Hi Aunt Vadge,
For the last year or two now I’ve been noticing a smell from my vagina, that leaves my underwear and even my trousers smelling of it. Sometimes I think I can even smell it when I’m just sitting with people, and I worry that they can smell it too. As well as this, there is always discharge left on my underwear that is white/yellow, and I wondered if this was normal, but I think that along with the smell, it may not be!
But there is no pain at all, or bleeding, or anything else that I have noticed. It can make me embarrassed and really anxious, and I’ve never had any sexual partners but if I did I would be really embarrassed. Without any pain or irritation, is there any need/benefit in going to the doctors? Do you have any idea what this may be? I’m too embarrassed to go!
It sounds like you have bacterial vaginosis (BV), which can occur without any sexual activity – it’s a microbe problem. It can be really embarrassing, for sure, and it needs to be sorted out quick smart – you can’t go around in life with a smelly vagina!
Don’t ever be scared to go to the doctor when something is wrong with your vagina – it might just save your life one day. Vaginal infections are really, really common, and there are lots of solutions, so I would advise you to form a good relationship with a female doctor you trust, who you can visit anytime something goes awry. You are 16, and have your whole vaginal life ahead of you, and it will be full of stuff – infections, sex, periods, babies, check-ups. Get used to it now, and be diligent with your vaginal healthcare.
Getting a proper diagnosis for issues is very important, because you don’t want to be treating the wrong thing. While you are not obliged to do what the doctor suggests, generally for most things this works very well. When it comes to vaginas, western medicine has a few hurdles to overcome in treatments, so it pays to do your homework to find possible alternative solutions to common problems (but be careful to avoid forums where nobody knows what they are talking about!), and discuss them with your doctor. BV and yeast infections, for example, are treatable at home, but you need to be sure that this what’s wrong. Over time you will learn what things look and feel like, and be able to deal with common problems at home, but until then, your doctor and her tests will be your ally. Go to the doctor.

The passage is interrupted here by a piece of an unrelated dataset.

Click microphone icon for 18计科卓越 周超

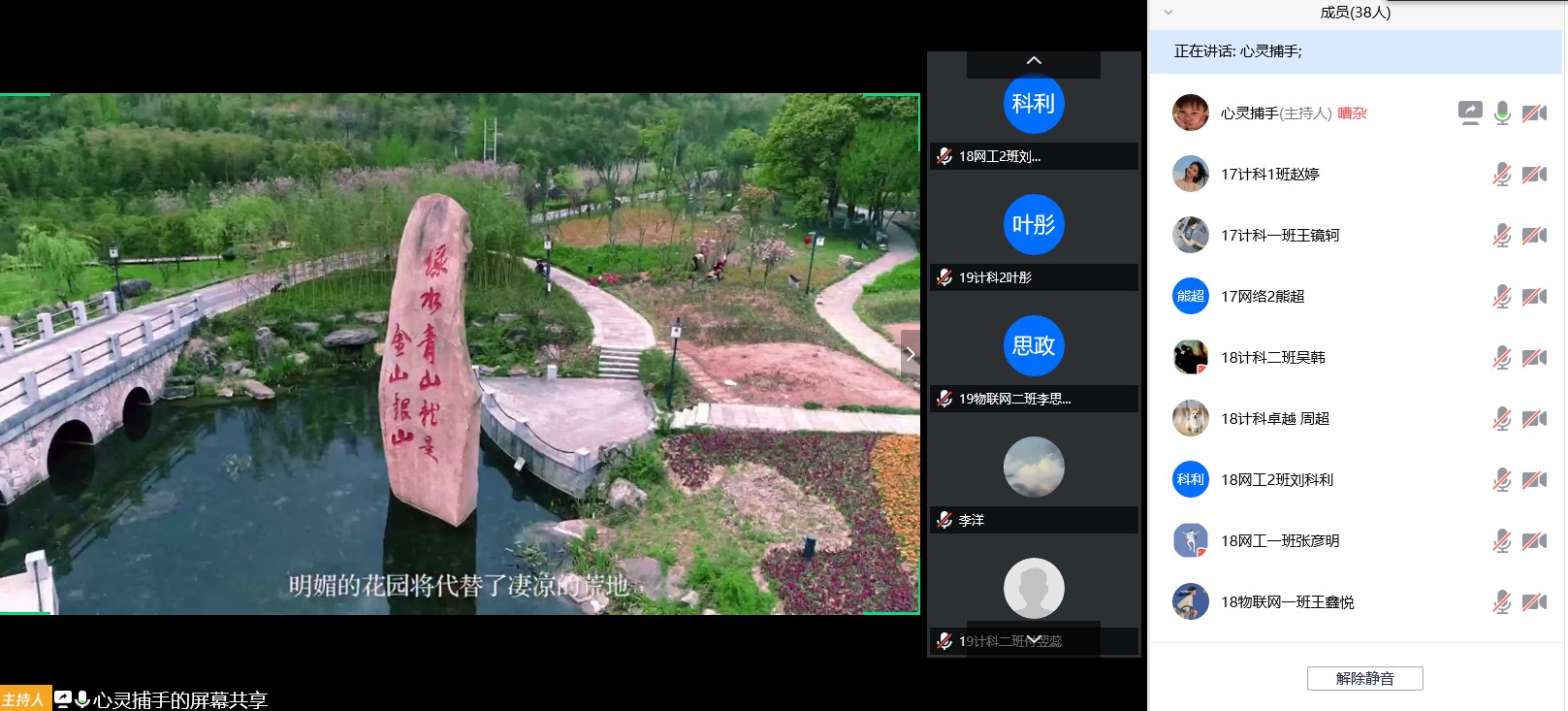[1502, 419]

The doctor will do a test on your vagina (and give you your first examination to check everything is normal, which is great) to see what’s wrong. If it is BV, the test will come back positive for Gardnerella vaginalis, a bacteria that is commonly found in BV. What this means is your vagina has an overgrowth of bacteria that has caused the vagina to become more alkaline, and the normal bacteria can’t survive, since they love an acidic environment (lactobacilli). These bacteria create what’s known as a biofilm, which is a sticky microscopic layer made up of all sorts of other bacteria and substances, which is a barrier to your normal flora being able to flourish. This is what is causing the smell.
The concept is simple, but getting rid of it can be tricky, and the antibiotics that the doctor prescribes only work just over half the time. Recurrent BV that is unresponsive to treatment is really common, and terrible – living with a smelly vagina is really bad for your soul. The doctor will prescribe you antibiotics, but there are other ways to get rid of it if it is BV. You can try antibiotics and hope you are in the 50 per cent it works for (which would be great!) but if the biofilm is strong, the antibiotics will work for the duration you take them, then it will just ‘come back’ – but it just never went away. Antibiotics do not work very well on biofilms, because they can’t penetrate it.
We’ve got a whole section on BV, and a book on how to get break down the bacterial biofilm. I would suggest you get the book, Killing BV – if you don’t have access to your own money, please fill out the Payment Waiver Application and we’ll get you a copy free. The book is available on the iTunes store and Amazon too if that’s easier. Your book purchase gives you access to the Support Section and free email support for your treatment.
To get rid of the smell right now, you can get a bottle of hydrogen peroxide (no weaker than 3 per cent and no stronger than 6 per cent) and a syringe cannister or douche, and fill your vagina with the hydrogen peroxide and hold it in for as long as possible. That is quite effective at removing smells immediately. Six per cent really is better, but sometimes it’s not available. Repeat this until your vagina feels squeaky clean. It might sting a little bit, but generally this is well tolerated. If it causes unpleasant symptoms or a bad reaction, stop using it. Here is our guide on douching with hydrogen peroxide.
You need to go to the doctor before you start douching, so that the doctor can get a proper swab done – if you wash all the bacteria away, the test will come back negative. You need a proper diagnosis, so book your appointment today or tomorrow, and then you can do the hydrogen peroxide douche, read the book, and get some understanding about what’s happening to you. If you opt for antibiotics (which I have no doubt you will be prescribed), it can be a really valuable adjunct to do the treatment plan in the book at the same time. You get the double whammy impact of the home treatments and the antibiotics, which can really boost the treatment.
The recolonisation element is critical. You must repopulate the good bacteria, so use the book there too. It has everything you need to know.